27.6.06

Infâmia pra gringo ver*

Seu Jorge, de cabeça baixa, envergonhado Projetos de releituras de clássicos gravados por bandas de estilos diferentes dos originais estão na moda. O projeto Nouvelle Vague, dos franceses Olivieur Libaux, Marc Collin e cantoras convidadas fizeram versões de músicas de bandas punks e new wave em ritmo de bossa nova. Um exemplo brazuca é o Del Rey, projeto paralelo de dois membros do Mombojó, tocando clássicos do “Rei” Roberto Carlos no estilo característico da banda pernambucana.
O álbum The Life Aquatic Studio Sessions do Seu Jorge é fruto do trabalho do cantor na trilha sonora do filme A Vida Aquática de Steve Zissou (The Life Aquatic with Steve Zissou). O álbum de 14 faixas tem 13 versões de clássicos de David Bowie e uma música original escrita por Seu Jorge, chamada Team Zissou.
As músicas vieram de quatro dos oito primeiros discos do inglês, principalmente da fase glam rock de The Rise and Fall of Ziggy Stardust and the Spiders from Mars e Hunky Dory. Devemos lembrar aqui que David Bowie era um artista no sentido estrito do termo. Seus discos eram conceituais, da arte gráfica às letras e ao seu figurino. Durante a fase de Ziggy Stardust, Bowie só dava entrevistas encarnando o personagem-título. O disco Diamond Dogs foi inspirado no livro 1984, de George Orwell, e possui uma unidade que se refere à leitura de Bowie do livro.
O álbum tinha tudo para ser tão eficiente quando projeto Nouvelle Vague ou irreverente quanto o Del Rey: boa publicidade pelo envolvimento com o filme, a fama crescente de Seu Jorge no Brasil e a qualidade das músicas de Bowie. Mas o brasileiro errou em um ponto crucial. Ele tinha algumas opções evidentes. Adaptar as músicas de Bowie para seu ritmo e instrumentos, mantendo a melodia e a letra original e/ou ainda arriscar adaptações para o português à altura das originais.
Seu Jorge, que suspeito não ser fã de Bowie, errou do pior jeito possível.
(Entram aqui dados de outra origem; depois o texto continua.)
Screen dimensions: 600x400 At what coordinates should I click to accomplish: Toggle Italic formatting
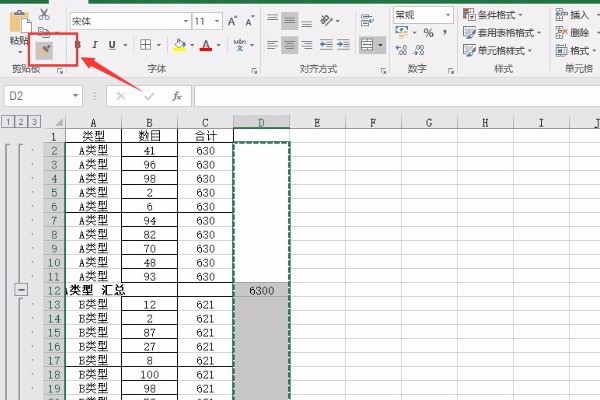[95, 45]
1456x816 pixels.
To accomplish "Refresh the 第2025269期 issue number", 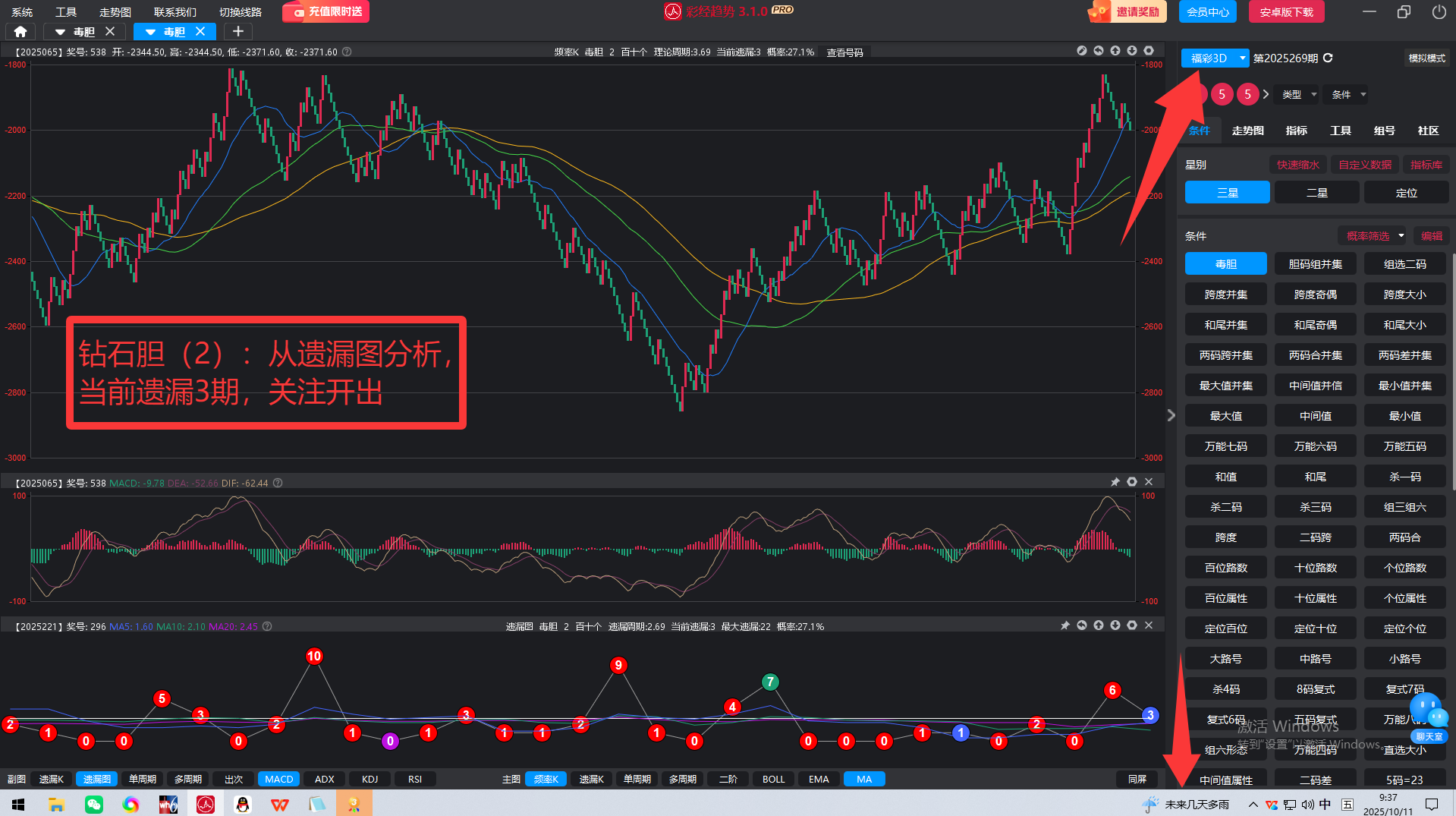I will (x=1328, y=58).
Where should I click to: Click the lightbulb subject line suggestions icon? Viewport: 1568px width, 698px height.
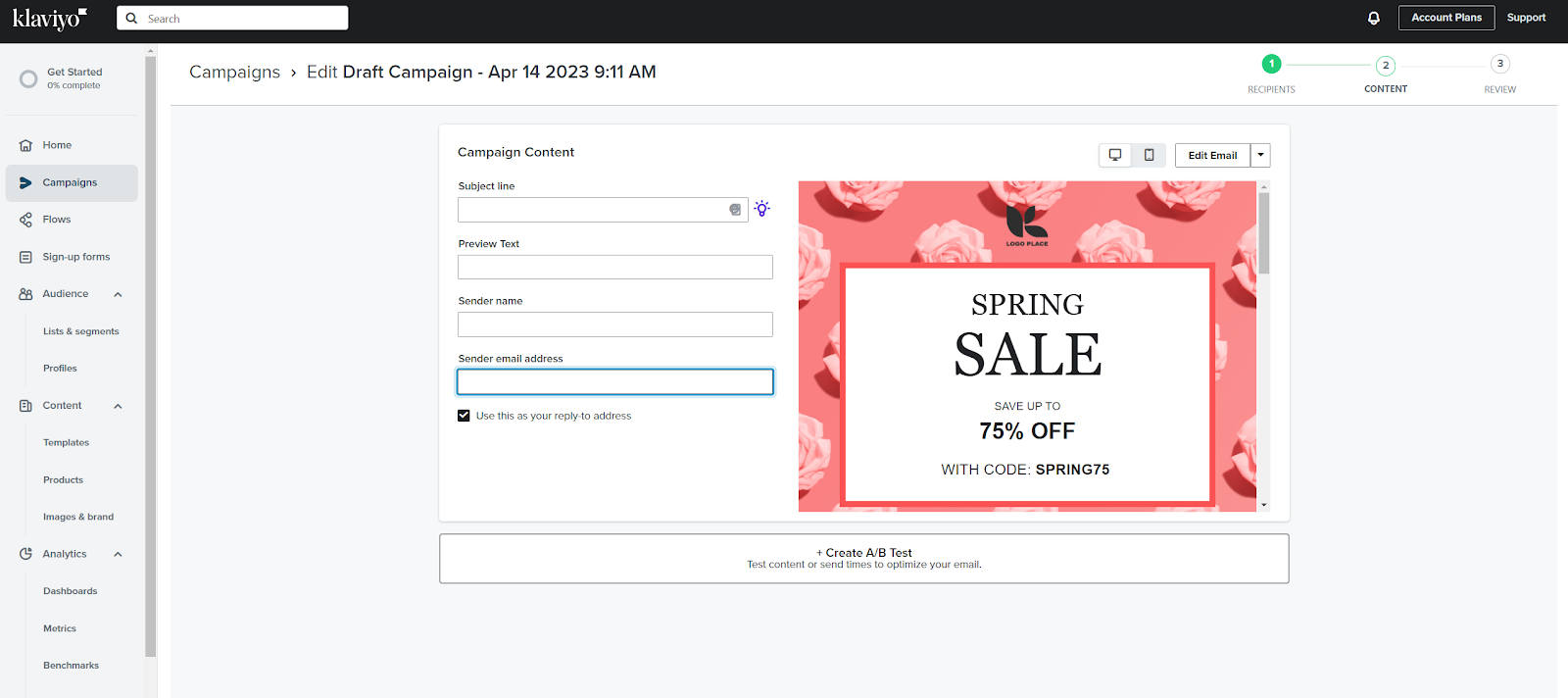pos(762,209)
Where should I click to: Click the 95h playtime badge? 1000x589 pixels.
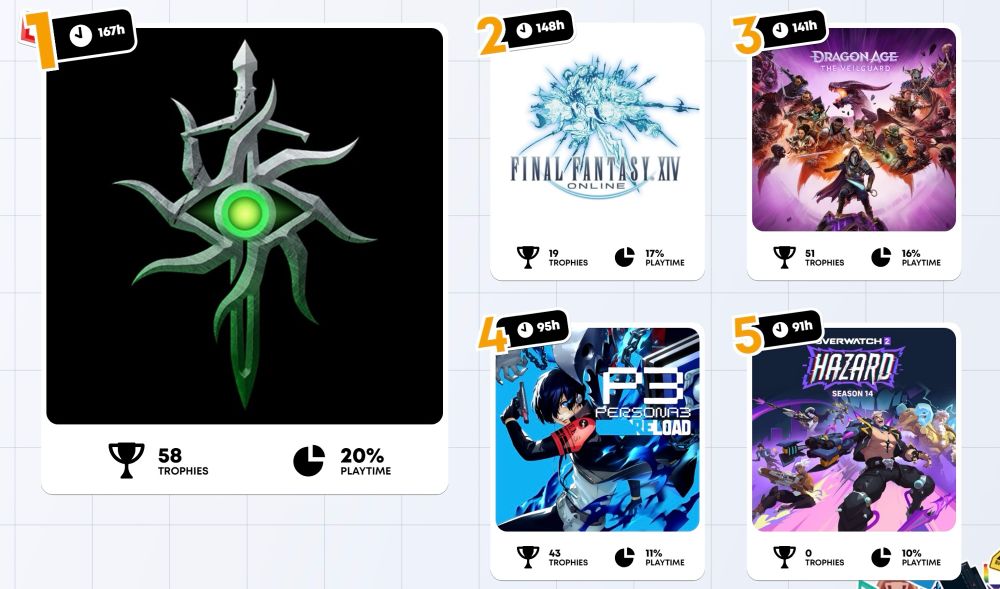coord(535,328)
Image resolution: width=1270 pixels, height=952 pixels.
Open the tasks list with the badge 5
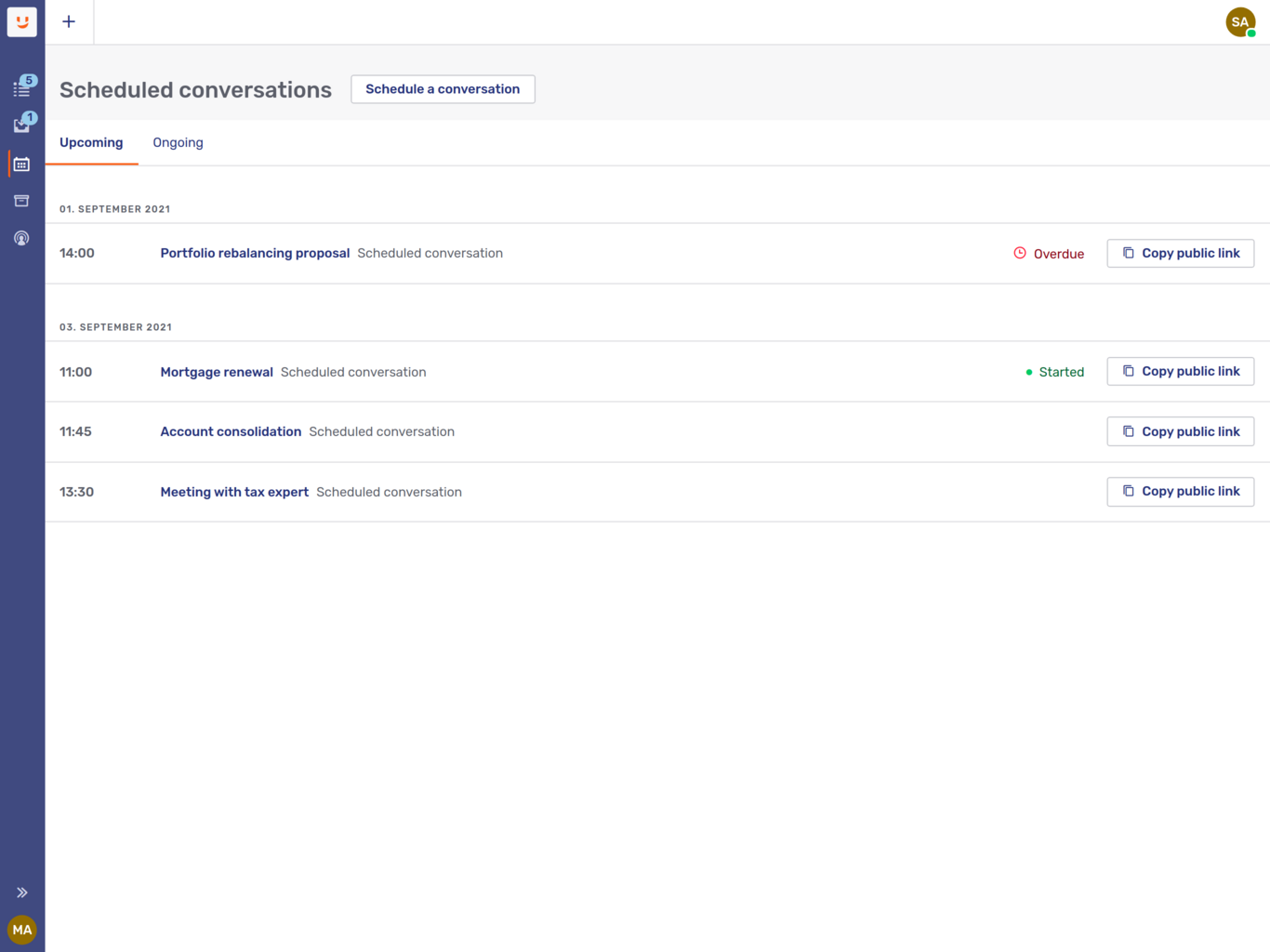click(x=21, y=88)
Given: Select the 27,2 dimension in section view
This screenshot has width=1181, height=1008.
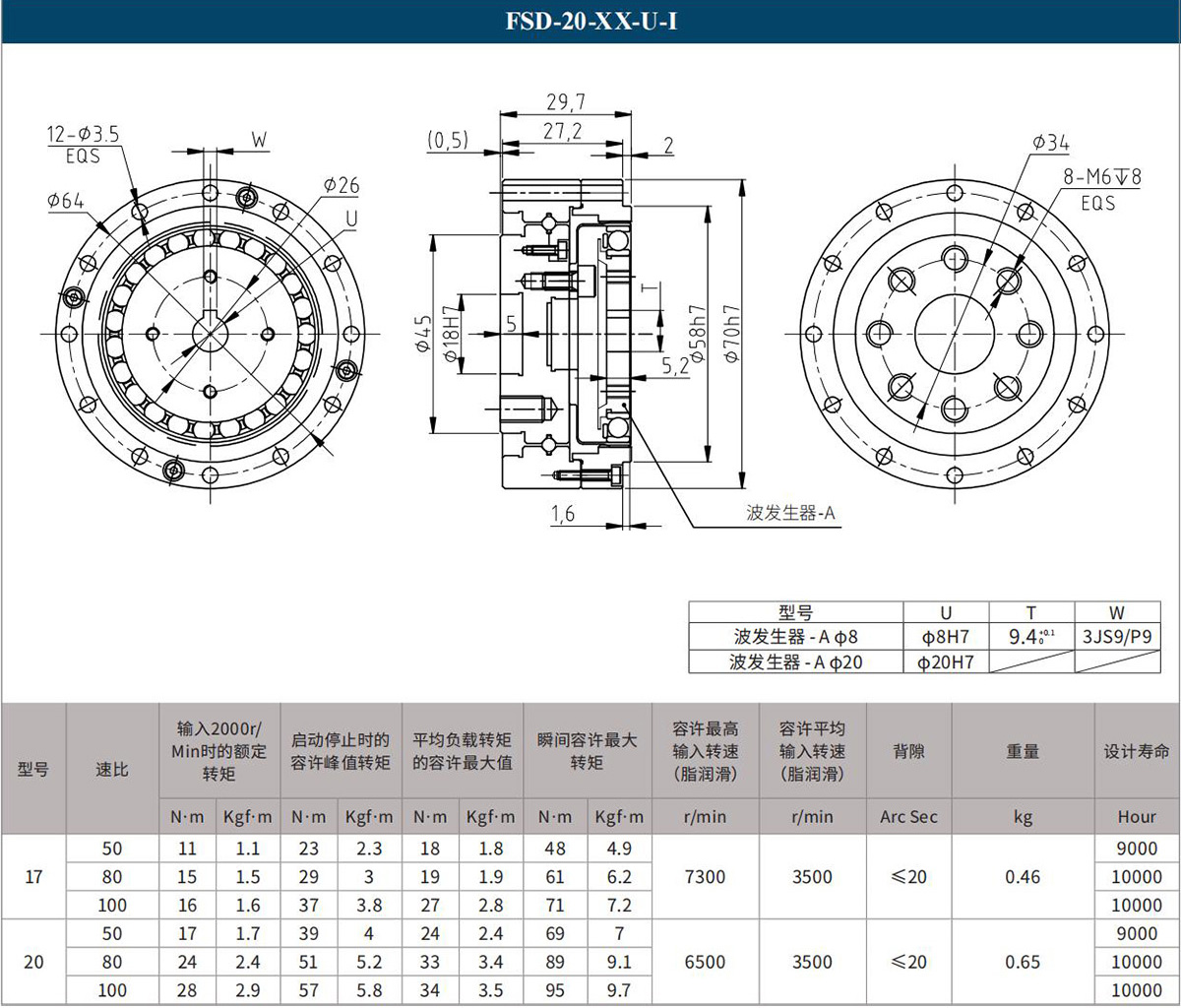Looking at the screenshot, I should pos(562,131).
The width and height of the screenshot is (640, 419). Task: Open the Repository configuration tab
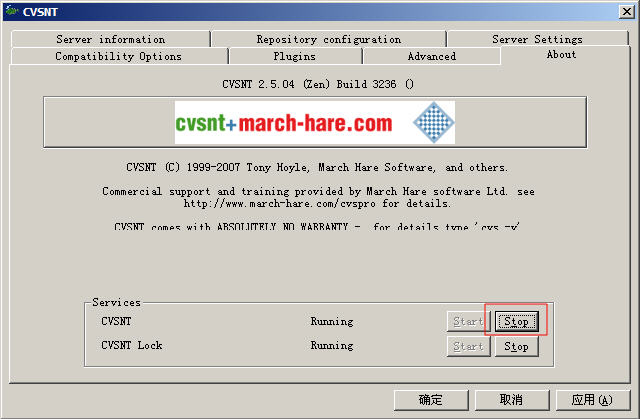(328, 39)
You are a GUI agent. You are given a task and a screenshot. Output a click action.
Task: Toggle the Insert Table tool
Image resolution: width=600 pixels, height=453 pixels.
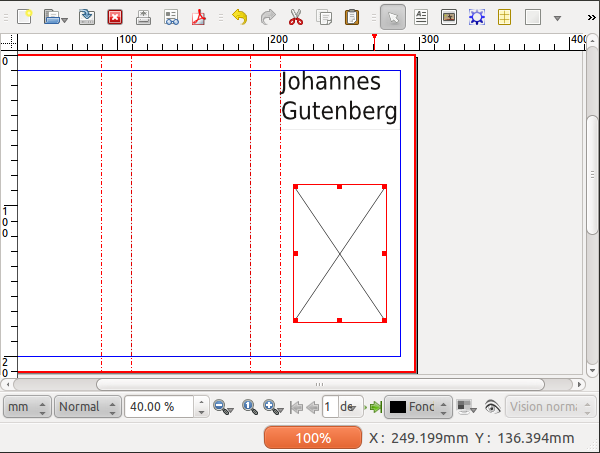[x=505, y=17]
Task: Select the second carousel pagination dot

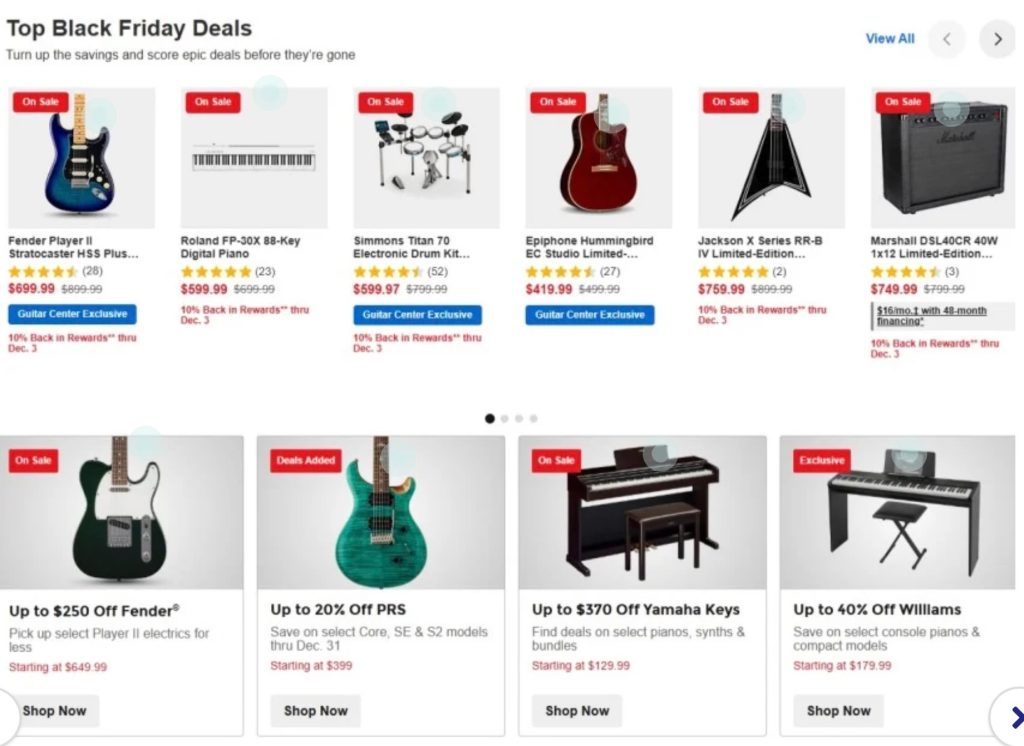Action: pos(505,418)
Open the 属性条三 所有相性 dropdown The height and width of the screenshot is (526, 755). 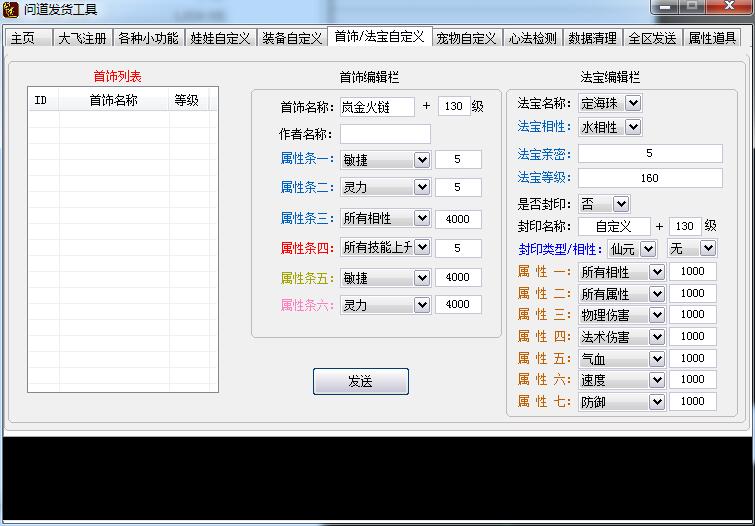pos(421,219)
A grande maioria das letras das músicas nada tem a ver com as originais. Pelo contrário, é constrangedor ouvir a versão de Queen Bitch: “Tenho uma proposta indecorosa / Quero que você venha comigo nega, pra você ver / Um lugar super interessante pra gente crescer”. Mas o pior caso é o da adaptação de Quicksand. Os seguintes trechos

“Don't believe in yourself
Don't deceive with belief
Knowledge comes with death's release”

se transformam, na versão de Seu Jorge, nos profundos versos:

“Deu formiga no mel
Marimbondo e cupim
O quê que eu vou fazer de mim?”

A única versão vagamente apropriada é a de Rock ‘n’ Roll Suicide. Apesar de ser rasa em comparação à letra original, ao menos mantêm a idéia original.
Enfim, o álbum pode ser ouvido como curiosidade. É sempre interessante ouvir versões de músicas conhecidas, em ritmo diferente. Para os americanos que não saibam português, pode ser um ótimo álbum exótico. Para os fãs de Seu Jorge que nunca ouviram ou não apreciem David Bowie, pode ser agradável. Para qualquer pessoa que já ouviu Bowie conscientemente é vergonhoso. Mas, para os fãs do gênio inglês, ouvir o Life Aquatic Studio Sessions é uma experiência traumatizante.

*publicada originalmente no PetShop ( www.petcom.ufba.br/petshop )

1 Comments:

At 8:57 AM, Anonymous Anônimo said...

Se realmente existe crítica construtiva, posso dizer com certeza que você fez o que pôde para amenizar sua crítica com o trabalho de Seu Jorge. Ficou realmente muito bom sua analize.